What Does Machine Learning Mean for the Medical Profession?

Vice president of Watson Health at IBM, Steve Harvey, sums it up nicely: “The way artificial intelligence starts to really impact what’s going on in healthcare is to be able to start cloning all the expert knowledge, so now all of a sudden you get access to all types of care, anywhere.”

It’s kind of like bringing together every physician in the world’s collective knowledge and making one super-human doctor.

And accessing that super-human doctor quickly and accurately is becoming a much-coveted skill in the medical profession.

Physicians need to be able to get hold of information on disease symptoms and new drugs immediately.

“Doctors are realizing that if they want to make sense of massive amounts of data, machine learning is a way of allowing them to learn from that data,” says Francesca Dominici, professor of biostatistics at the Harvard T.H. Chan School of Public Health.

Let’s take a look at it in action.

The APOLLO Program at the University of Texas

At the University of Texas’ MD Anderson Cancer Center, the APOLLO program is using machine learning technologies to parse through genetic data. As a result, it guides doctors towards treatments that are best suited to each and every individual patient.

Cogito and Mental Health

It’s not just physical ailments that machine learning is helping to tackle. Numerous start-ups are developing apps that detect symptoms of depression, bipolar disorder, and other mental health illnesses.

Take Cogito, for example.

This mental health app is built on machine learning technologies and aims to monitor social media activity and phone calls to detect and draw out communication patterns in sufferers of depression. These insights will be able to predict when a sufferer is likely to have a depressive episode.

So, Is Machine Learning the Future of the Medical World?

While it seems like machine learning is here to stay in the medical profession, there are still some kinks that need working out.

Like with any new technology, it’s not perfect yet, and it’s not even widely available.

We have tons of amazing AI tools working their magic out there, like Siri, self-driving cars, and Google Translate, but it has actually had very little impact in the medicine industry so far – and rightly so, maybe, when it really is a matter of life and death.

I mean, can physicians really rely on machines to get it right?

Well, if you take into account that fact that the prescriptions doctors give for blood thinners are only accurate 67% of the time and that cardiologists miss out a whopping 250,000 out of 300,000 people who will die suddenly each year, it kind of puts things into perspective.

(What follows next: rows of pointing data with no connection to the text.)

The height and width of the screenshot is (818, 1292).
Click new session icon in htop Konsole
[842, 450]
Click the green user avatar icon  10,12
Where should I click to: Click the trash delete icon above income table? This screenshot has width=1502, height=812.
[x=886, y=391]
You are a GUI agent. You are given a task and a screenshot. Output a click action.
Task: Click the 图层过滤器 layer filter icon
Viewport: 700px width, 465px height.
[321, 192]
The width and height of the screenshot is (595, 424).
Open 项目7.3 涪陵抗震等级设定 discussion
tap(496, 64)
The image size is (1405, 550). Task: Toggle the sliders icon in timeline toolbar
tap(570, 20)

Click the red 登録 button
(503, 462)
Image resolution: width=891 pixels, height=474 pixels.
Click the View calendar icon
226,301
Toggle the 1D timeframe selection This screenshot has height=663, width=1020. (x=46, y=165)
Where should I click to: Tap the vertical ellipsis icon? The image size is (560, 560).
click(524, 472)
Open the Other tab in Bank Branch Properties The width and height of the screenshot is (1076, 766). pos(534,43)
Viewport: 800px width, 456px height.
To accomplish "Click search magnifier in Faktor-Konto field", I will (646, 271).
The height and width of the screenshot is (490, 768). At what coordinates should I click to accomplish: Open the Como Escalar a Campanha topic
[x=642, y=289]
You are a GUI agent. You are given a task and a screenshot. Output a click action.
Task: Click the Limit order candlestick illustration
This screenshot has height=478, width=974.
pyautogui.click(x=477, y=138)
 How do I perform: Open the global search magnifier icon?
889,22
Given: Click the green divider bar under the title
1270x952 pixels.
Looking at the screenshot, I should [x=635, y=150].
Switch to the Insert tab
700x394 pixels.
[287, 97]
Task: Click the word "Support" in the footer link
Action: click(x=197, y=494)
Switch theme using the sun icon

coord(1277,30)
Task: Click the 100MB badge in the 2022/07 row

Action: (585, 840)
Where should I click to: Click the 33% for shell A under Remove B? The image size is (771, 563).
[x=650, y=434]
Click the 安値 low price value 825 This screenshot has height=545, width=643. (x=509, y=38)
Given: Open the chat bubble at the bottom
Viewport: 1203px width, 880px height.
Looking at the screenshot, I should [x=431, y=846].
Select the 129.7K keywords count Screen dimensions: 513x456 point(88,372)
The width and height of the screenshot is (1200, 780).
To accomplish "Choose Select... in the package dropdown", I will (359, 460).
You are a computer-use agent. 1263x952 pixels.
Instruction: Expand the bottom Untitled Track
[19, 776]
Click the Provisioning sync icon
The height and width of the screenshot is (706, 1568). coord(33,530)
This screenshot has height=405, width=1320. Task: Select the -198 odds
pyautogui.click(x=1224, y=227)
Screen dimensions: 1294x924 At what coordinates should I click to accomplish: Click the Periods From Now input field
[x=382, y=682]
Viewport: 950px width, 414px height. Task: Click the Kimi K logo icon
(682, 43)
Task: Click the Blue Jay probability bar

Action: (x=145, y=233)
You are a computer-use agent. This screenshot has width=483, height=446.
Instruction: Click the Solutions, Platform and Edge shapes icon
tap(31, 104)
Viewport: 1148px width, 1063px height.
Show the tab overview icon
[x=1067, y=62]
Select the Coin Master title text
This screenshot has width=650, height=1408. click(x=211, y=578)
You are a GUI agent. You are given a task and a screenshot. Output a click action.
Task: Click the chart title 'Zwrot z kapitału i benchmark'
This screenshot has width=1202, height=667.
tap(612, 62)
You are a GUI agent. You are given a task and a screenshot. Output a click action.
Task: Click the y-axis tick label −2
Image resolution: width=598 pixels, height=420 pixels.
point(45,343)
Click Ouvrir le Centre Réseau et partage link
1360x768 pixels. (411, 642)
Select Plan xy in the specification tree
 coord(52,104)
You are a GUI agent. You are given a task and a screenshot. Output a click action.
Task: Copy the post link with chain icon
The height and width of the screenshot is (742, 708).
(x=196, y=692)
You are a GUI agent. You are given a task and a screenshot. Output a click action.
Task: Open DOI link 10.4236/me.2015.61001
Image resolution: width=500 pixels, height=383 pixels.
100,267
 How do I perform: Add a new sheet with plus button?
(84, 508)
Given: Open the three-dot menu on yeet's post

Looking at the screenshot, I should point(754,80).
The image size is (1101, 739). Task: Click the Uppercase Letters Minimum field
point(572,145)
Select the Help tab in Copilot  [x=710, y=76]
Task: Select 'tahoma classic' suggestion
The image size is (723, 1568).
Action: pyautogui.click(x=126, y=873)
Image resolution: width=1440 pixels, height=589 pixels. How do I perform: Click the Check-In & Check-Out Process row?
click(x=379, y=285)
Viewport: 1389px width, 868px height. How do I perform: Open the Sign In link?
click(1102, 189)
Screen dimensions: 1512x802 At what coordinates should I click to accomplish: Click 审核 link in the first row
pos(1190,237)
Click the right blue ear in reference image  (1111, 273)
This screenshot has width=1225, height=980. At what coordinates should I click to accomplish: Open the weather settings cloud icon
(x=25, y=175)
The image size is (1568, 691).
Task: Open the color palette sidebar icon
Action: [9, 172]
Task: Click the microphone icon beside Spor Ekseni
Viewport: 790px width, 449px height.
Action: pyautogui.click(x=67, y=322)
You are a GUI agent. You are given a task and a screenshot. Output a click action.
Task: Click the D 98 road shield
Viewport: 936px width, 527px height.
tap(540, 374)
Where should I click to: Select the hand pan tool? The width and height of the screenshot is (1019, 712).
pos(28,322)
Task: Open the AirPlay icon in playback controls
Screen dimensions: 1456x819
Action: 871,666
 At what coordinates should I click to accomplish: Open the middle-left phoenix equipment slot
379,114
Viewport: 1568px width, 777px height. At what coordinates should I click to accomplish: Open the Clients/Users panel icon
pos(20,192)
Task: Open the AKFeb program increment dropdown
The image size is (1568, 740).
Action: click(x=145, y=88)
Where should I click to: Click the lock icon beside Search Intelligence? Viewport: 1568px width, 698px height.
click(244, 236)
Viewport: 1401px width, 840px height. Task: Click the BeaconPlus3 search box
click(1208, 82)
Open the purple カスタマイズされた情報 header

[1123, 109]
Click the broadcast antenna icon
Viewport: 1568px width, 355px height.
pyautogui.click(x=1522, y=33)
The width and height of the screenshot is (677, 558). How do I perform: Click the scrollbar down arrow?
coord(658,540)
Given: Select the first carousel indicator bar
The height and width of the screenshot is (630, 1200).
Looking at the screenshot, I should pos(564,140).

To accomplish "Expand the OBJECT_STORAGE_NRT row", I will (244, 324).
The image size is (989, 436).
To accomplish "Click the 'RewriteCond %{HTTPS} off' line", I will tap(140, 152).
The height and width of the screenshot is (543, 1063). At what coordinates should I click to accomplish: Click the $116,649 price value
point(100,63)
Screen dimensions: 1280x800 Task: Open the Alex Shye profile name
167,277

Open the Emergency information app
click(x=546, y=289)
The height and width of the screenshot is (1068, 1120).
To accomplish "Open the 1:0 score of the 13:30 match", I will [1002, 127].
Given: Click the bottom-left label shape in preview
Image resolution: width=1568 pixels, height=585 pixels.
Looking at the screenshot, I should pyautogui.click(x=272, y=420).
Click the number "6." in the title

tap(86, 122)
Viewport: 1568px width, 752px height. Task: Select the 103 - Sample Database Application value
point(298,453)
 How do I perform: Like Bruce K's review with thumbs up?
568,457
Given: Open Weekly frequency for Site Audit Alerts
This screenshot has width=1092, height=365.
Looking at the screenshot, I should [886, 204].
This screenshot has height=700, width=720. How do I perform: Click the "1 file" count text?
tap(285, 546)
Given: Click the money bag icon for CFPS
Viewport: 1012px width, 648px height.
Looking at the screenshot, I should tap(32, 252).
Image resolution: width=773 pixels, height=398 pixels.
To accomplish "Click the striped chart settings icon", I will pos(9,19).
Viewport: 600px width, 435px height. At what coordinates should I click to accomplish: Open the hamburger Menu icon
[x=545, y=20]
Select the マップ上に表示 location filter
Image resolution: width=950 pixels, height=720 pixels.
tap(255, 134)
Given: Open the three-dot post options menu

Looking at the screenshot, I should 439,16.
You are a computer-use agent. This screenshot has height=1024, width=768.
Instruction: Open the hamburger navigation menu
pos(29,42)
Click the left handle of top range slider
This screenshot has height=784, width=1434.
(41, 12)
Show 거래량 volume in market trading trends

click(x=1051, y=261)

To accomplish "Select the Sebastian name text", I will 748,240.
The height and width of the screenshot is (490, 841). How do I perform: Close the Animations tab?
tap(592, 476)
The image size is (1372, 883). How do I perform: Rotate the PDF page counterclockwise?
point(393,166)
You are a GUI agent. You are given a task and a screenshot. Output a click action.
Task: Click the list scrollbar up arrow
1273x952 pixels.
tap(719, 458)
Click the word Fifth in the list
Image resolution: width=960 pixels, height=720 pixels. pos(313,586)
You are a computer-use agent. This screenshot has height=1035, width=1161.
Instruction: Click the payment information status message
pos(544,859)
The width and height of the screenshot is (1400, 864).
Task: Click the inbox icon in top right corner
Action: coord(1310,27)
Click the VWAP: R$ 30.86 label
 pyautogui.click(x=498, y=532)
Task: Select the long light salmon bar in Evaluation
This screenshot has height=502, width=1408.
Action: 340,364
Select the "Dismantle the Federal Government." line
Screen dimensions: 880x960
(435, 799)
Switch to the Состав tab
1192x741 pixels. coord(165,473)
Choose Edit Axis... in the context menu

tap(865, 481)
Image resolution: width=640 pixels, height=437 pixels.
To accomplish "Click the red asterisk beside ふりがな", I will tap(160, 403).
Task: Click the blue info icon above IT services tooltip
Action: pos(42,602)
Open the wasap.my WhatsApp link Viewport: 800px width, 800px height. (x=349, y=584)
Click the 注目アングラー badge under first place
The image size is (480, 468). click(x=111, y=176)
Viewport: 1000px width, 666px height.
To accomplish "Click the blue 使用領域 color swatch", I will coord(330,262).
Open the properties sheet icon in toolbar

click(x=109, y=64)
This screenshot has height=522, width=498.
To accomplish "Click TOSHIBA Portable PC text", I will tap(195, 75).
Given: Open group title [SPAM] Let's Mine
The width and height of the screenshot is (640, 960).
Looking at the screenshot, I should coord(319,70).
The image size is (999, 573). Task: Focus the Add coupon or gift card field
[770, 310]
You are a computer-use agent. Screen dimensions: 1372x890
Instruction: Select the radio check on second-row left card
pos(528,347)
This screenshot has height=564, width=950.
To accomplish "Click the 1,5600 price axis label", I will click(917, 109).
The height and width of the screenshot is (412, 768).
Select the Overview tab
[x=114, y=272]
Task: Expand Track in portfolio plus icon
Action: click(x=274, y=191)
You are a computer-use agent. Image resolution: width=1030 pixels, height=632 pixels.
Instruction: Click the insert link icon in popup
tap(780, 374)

Doctors are faced with such huge amounts of data that one more piece could tip them over the edge.

But we’re still in the very early days.

A lot of the software is cumbersome, particularly when it comes to gathering the knowledge of doctors and physicians in the first place. But for people working in the medical world, having a way to collect and analyze such large amounts of data can only mean good things.

Yes, the human mind is glorious in many ways, but there is always the chance it might miss something – and, of course, it can’t see into the future.

Already, new technologies have emerged that are able to predict just how aggressive a disease is in a patient and which treatments will work best for that particular strain.

When you look at it this way, it’s easy to see how machine learning will become an integral part of diagnoses and medical research.

It’s not man versus machine here, it’s the human mind working alongside machinery – two minds are better than one, right? Even if one of those “minds” conjures up images of dystopian futures.

We’re still in the early stages of integrating machine learning into the medical world – and there’s still a long way to go – but there are already important parts of the profession that it’s helping.

By utilizing both the greatness of the human mind, the years of training that physicians undergo, and the power of machine learning, we might just see some of the biggest improvements and steps forward in human health take place over the next few years.